Going forward, the per share repurchase price will be based on the “repurchase amount,” which is the lessor of the purchase price paid per share or the current estimated per share NAV. Shares accepted for repurchase will be repurchased at a price equal to 92.5 percent to 100 percent of the repurchase amount, depending on the length of ownership. Accordingly, the estimated per share NAV of $9.01 will serve as the repurchase amount for most stockholders, pending the future determination of a new estimated per share NAV. Please refer to the enclosed Amended and Restated Share Repurchase Plan for additional information.

7)
When will the estimated per share NAV be reflected on my quarterly customer account statement?
Your quarterly customer account statement will reflect the $9.01 estimated per share NAV beginning with your fourth quarter statement, which will be provided to you in January 2017.

8)
Will the estimated per share NAV change?
The board of directors expects to perform annual valuations of our property portfolio henceforth and will adjust the estimated per share NAV depending upon the results of these annual valuations.


www.HealthcareREIT3.com


9)
Who can I contact for additional information?
Please contact our Investor Services department at 888-926-2688 should you have any questions.

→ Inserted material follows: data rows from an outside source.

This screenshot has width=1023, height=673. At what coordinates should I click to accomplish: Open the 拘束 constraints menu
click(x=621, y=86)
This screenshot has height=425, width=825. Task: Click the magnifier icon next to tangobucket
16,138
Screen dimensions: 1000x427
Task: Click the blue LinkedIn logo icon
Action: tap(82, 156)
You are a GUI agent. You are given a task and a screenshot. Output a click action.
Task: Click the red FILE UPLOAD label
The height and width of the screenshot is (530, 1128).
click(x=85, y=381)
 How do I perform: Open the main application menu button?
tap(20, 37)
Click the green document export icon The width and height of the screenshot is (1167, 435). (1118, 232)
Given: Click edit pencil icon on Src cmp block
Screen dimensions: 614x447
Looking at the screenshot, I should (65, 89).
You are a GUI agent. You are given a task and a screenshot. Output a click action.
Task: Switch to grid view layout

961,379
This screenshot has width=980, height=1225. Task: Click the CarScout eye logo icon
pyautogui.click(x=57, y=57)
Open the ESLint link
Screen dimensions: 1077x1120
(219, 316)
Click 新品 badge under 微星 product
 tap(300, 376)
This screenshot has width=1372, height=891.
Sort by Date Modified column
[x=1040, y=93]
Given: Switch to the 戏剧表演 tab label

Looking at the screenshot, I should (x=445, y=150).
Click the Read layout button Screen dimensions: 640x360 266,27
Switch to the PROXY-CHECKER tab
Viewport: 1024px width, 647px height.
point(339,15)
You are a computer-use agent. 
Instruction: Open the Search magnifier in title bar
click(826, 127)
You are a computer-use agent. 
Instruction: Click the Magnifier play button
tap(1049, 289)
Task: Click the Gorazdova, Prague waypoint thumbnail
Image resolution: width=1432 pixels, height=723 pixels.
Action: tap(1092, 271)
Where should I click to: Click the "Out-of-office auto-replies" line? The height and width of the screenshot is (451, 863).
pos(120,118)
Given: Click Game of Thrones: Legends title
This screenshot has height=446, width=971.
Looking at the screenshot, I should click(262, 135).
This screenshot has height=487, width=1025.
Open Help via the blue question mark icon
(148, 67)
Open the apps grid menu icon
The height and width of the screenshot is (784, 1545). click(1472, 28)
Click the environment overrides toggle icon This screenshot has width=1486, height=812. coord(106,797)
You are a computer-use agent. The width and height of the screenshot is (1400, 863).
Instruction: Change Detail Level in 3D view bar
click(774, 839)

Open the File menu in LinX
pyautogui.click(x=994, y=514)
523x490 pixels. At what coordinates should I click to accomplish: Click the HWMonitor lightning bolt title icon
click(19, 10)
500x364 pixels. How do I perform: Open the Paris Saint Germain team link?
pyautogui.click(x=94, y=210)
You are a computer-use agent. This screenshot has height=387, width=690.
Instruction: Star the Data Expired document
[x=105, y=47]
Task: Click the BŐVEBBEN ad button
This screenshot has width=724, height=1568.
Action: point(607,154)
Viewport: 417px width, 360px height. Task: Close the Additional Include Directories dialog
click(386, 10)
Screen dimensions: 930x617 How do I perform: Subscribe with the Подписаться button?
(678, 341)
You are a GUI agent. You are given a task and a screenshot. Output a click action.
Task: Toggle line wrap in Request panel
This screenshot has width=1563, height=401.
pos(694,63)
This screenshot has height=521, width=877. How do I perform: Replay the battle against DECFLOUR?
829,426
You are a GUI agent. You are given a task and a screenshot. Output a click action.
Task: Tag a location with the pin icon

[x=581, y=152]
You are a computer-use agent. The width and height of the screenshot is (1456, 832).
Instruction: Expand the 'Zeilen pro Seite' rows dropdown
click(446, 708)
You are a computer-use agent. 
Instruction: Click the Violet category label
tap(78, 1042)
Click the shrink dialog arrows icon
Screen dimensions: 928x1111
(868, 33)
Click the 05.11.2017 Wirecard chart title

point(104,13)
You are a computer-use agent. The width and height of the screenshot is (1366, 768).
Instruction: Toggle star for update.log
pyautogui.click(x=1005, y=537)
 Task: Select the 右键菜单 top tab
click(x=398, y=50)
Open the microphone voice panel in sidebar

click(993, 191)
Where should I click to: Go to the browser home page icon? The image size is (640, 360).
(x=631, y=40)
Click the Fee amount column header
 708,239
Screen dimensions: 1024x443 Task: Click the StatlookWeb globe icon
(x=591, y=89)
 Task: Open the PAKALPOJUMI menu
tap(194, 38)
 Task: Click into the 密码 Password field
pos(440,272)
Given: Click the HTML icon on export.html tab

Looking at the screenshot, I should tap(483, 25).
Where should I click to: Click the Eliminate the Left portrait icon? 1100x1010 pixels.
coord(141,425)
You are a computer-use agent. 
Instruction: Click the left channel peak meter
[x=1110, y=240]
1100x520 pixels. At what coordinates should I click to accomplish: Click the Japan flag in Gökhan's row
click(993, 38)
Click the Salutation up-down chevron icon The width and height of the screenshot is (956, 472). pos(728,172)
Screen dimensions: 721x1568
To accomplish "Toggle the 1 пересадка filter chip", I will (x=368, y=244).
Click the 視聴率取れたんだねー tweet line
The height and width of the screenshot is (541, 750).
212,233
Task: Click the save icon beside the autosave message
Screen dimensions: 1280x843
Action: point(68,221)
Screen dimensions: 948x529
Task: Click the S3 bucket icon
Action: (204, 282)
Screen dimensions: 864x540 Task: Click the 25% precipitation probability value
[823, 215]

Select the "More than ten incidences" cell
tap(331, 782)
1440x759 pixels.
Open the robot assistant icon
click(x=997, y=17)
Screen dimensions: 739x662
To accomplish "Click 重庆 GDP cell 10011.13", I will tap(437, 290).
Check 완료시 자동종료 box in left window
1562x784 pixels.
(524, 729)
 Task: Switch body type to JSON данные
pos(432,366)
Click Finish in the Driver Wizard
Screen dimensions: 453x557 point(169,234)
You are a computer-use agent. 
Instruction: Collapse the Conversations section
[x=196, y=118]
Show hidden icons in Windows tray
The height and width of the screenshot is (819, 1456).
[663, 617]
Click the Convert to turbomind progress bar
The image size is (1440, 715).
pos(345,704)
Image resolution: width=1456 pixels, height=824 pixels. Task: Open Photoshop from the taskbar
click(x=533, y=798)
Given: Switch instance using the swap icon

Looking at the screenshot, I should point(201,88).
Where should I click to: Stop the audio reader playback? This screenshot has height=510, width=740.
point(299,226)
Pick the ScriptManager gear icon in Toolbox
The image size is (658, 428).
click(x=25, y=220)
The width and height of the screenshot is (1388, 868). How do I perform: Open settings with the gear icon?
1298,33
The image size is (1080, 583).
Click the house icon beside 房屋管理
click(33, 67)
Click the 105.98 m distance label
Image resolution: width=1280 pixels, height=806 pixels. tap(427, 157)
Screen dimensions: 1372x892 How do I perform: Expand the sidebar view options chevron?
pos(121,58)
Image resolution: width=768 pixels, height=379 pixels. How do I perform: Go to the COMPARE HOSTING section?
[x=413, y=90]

This letter contains certain “forward-looking statements” within the meaning of Section 27A of the Securities Act of 1933, as amended, or the Securities Act, and Section 21E of the Securities Exchange Act of 1934, as amended, or the Exchange Act, with respect to our expectations regarding our continued success, changes to our distribution policy, the estimated per share NAV of our common stock and our future determinations thereof, our ability to acquire additional properties, our ability to actively manage our portfolio, the completion of a liquidity event, our ability to successfully pursue our strategic plan, our ability to further enhance the value of our portfolio and our ability to maximize shareholder value. We intend for all forward-looking statements to be covered by the safe harbor provisions for forward-looking statements contained in Section 27A of the Securities Act and Section 21E of the Exchange Act, as applicable by law. Because such statements include risks, uncertainties and contingencies, actual results may differ materially from those expressed or implied by such forward-looking statements. These risks, uncertainties and contingencies include, but are not limited to, the following: our strength and financial condition and uncertainties relating to the financial strength of our current and future real estate investments; uncertainties relating to our ability to successfully pursue our strategic plan; uncertainties relating to the local economies where our real estate investments are located; uncertainties relating to the requirements related to additional acquisitions; uncertainties relating to changes in general economic and real estate conditions; uncertainties regarding changes in the healthcare industry; uncertainties regarding changes in the Investment Program Association’s practice guideline regarding valuations of publicly registered non-listed REITs; uncertainties relating to the implementation of recent healthcare legislation; uncertainties relating to the implementation of our real estate investment strategy; and other risk factors as outlined in our company’s periodic reports, as filed with the U.S. Securities and Exchange Commission. Forward-looking statements in this document speak only as of the date on which such statements were made, and undue reliance should not be placed on such statements. We undertake no obligation to update any such statements that may become untrue because of subsequent events.